══ Supplied entries
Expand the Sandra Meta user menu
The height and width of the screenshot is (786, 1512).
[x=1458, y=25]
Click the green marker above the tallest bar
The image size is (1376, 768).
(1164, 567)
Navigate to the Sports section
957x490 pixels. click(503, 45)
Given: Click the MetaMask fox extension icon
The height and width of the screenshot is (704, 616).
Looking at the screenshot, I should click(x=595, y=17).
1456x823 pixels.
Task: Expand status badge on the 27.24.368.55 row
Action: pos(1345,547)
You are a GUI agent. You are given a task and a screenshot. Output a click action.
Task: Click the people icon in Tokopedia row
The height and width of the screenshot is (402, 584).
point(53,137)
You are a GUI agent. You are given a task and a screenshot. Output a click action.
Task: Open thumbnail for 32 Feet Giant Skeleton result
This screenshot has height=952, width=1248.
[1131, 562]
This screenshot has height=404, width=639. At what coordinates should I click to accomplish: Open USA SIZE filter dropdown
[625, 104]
════
__What the task requires__.
The answer is the line holding "The height and width of the screenshot is (402, 584)." and all the lines after it through the end of the records, repeated exactly.

__Written response__.
The height and width of the screenshot is (402, 584).
point(53,137)
You are a GUI agent. You are given a task and a screenshot. Output a click action.
Task: Open thumbnail for 32 Feet Giant Skeleton result
This screenshot has height=952, width=1248.
[1131, 562]
This screenshot has height=404, width=639. At what coordinates should I click to accomplish: Open USA SIZE filter dropdown
[625, 104]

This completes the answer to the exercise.